L. maximus also has indirect economic impact. The metatrongyloidean nematode parasites of ruminants, including all principal classes of farmed livestock, utilize gastropods as intermediate hosts (Anderson, 2000; Grewal et al., 2003b). These metatrongyloidean infections are of great economic significance, with loss of productivity and the need for costly antihelminthic treatments. Among these parasites are Mullerius capillaris in sheep, goats, and deer; Cystocaulus ocreatus, Neostrongylus linearis, Protostrongylus davtiani, P. hobmaieri, P. rufescens and P. skrjabini in sheep and goats; Elaphostrongylus cervi and Parelaphostrongylus tenuis in deer; and Elaphostrongylus rangiferi in reindeer. Other vertebrates of economic importance that are infected with metatrongyloidean parasites include mustelids – utilized in the fur trade, infected by Skrjabingylus nasicola, and various ruminants harvested from the wild for meat and/or fibre infected with various protostrongylid parasites. Generally these parasites are able to develop to infective stages in a great many gastropod intermediate host species. Studies to date are not exhaustive in identifying the species of intermediate hosts, but tend to focus on species locally important. That L. maximus acts as an intermediate host has been confirmed for several of these parasites (see summaries in Anderson, 2000; Grewal et al., 2003b).
Birds are also commonly infected by helminth parasites requiring gastropods as intermediate hosts. These parasites can be economically important in birds farmed or harvested from the wild for eggs, feathers and/or meat, and game birds farmed to augment wild populations. Among those parasites utilizing terrestrial gastropod hosts is the chicken tapeworm Davainea proglottina, with L. maximus among its many hosts (Graham et al. 1937; Mehlhorn and Piekarski, 1998).

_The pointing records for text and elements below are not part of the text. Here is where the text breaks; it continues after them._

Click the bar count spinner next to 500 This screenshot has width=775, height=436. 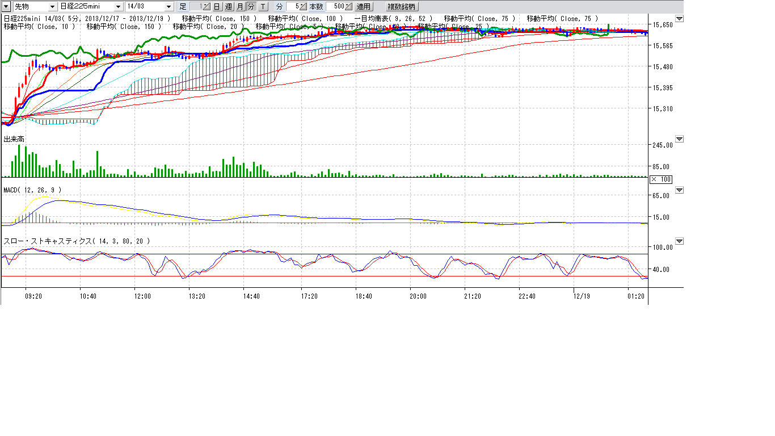pos(348,7)
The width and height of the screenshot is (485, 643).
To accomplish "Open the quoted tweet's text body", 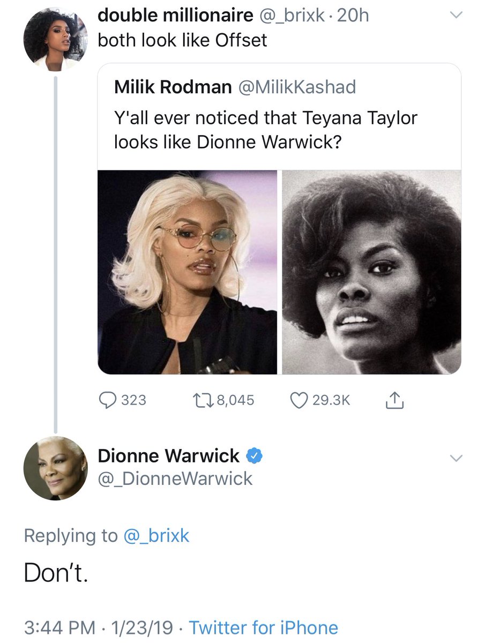I will tap(265, 131).
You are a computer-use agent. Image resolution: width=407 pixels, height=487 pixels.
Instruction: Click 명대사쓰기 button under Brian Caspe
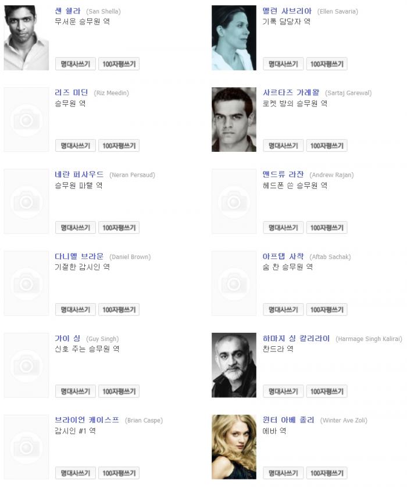(76, 473)
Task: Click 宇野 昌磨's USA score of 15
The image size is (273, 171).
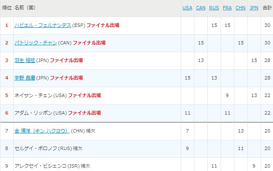Action: [x=187, y=78]
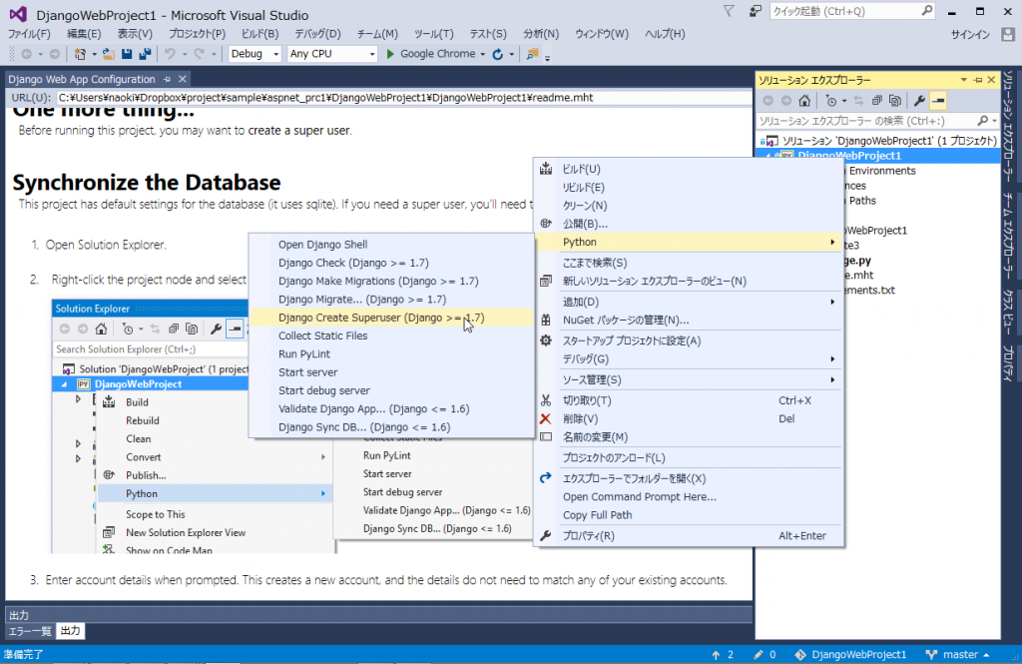Select the pencil edit icon in status bar
Viewport: 1022px width, 664px height.
click(757, 654)
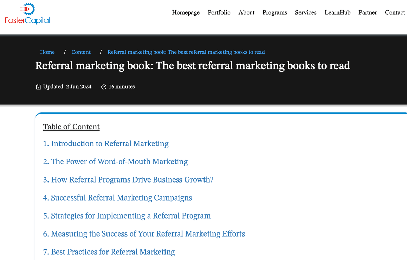Click the clock icon beside 16 minutes

click(104, 87)
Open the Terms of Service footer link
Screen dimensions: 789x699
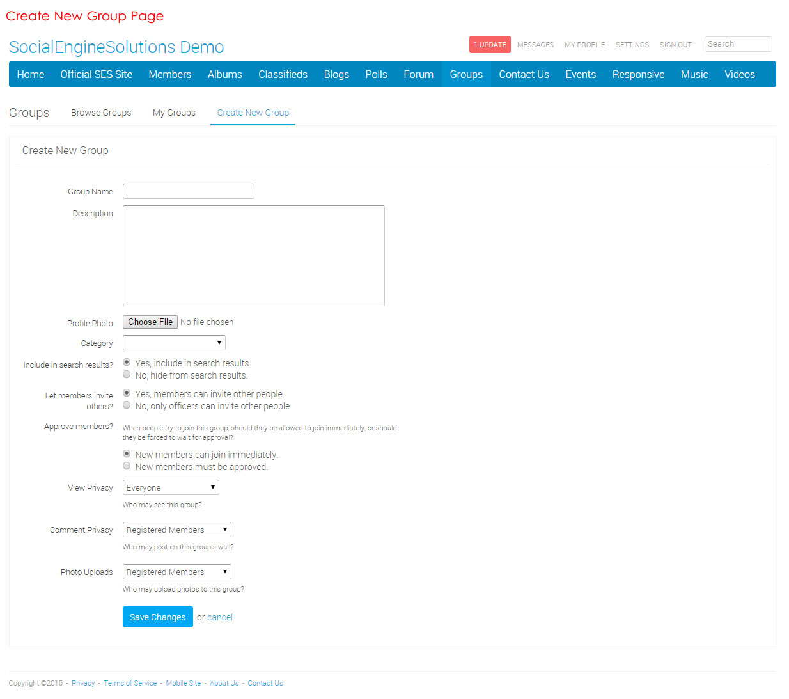[130, 683]
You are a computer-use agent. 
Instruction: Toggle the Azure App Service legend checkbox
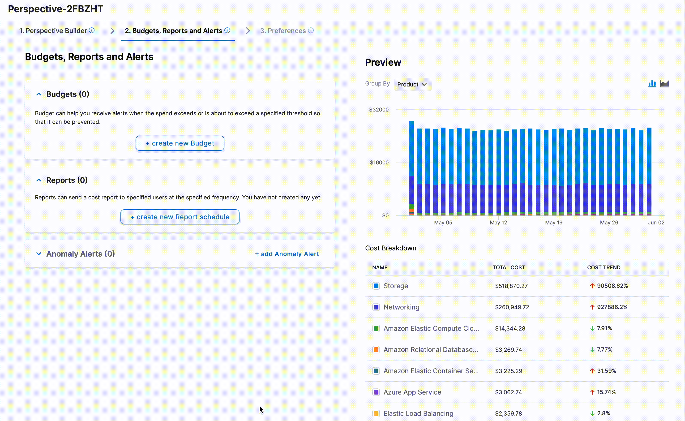tap(376, 392)
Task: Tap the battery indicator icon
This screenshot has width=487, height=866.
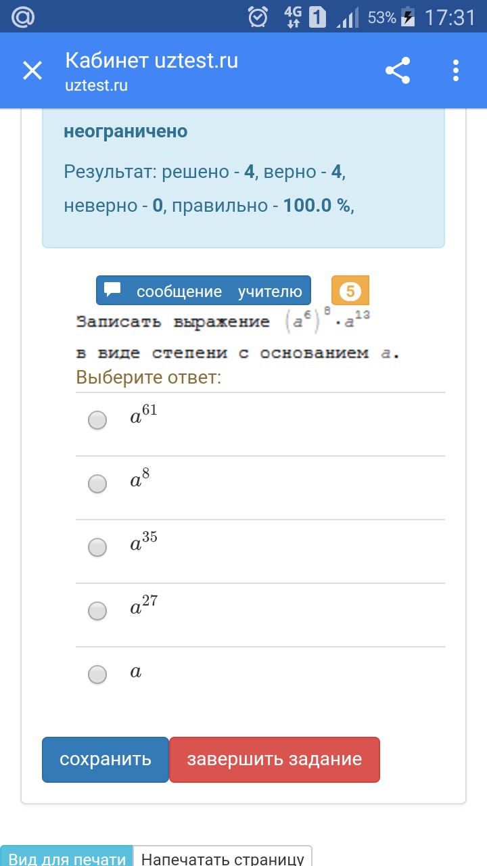Action: click(x=408, y=17)
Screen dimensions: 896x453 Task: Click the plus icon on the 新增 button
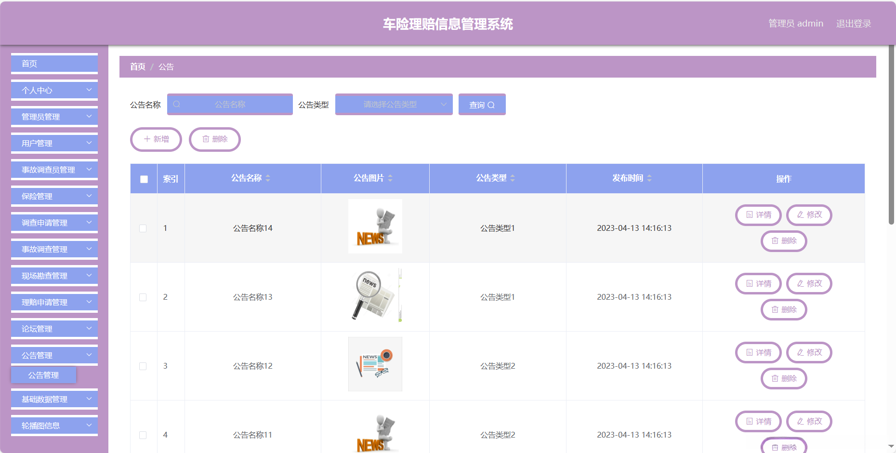147,139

Environmental ImpactTop of page
L. maximus is a distinctive native faunal element of many European wild places, including various national parks and forests. But the species is also adventive in many significant wild places internationally, including but not limited to Východné Karpaty Biosphere Reserve, Slovakia-Poland-Ukraine; Uglya Biosphere Reserve, Ukraine; Tongariro National Park and Egmont National Park, New Zealand; Tasmanian Wilderness World Heritage Area and Mount Field National Park (Tasmania), Lord Howe Island Group World Heritage Site (Lord Howe), Australia; Hakalua Forest National Wildlife Refuge and Haleakala National Park, Hawaiian Islands; Redwood National Park (California), Indiana Dunes National Lakeshore (Indiana), Glacier National Park (Montana), Black Hills National Forest (South Dakota), Olympic National Park (Washington), Mount Ranier National Park (Washington), Shenandoah National Park (Virginia) USA.; Terra Nova and Gros Morne National Parks (Newfoundland), and Ktunaxa Traditional Territory (British Columbia), Canada; Nahuel Huapi National Park, Argentina; Valdivia National Reserve, Chile; and Table Mountain National Park, South Africa. In only a few instances has there been any assessment of risk posed by L. maximus in these settings (e.g. Hutton et al., 2007; Mallick and Driessen, 2010; Meyer and Cowie, 2010; Gotthardt and Walton, 2011; Gosse et al., 2011; Walton and Gotthardt, 2011).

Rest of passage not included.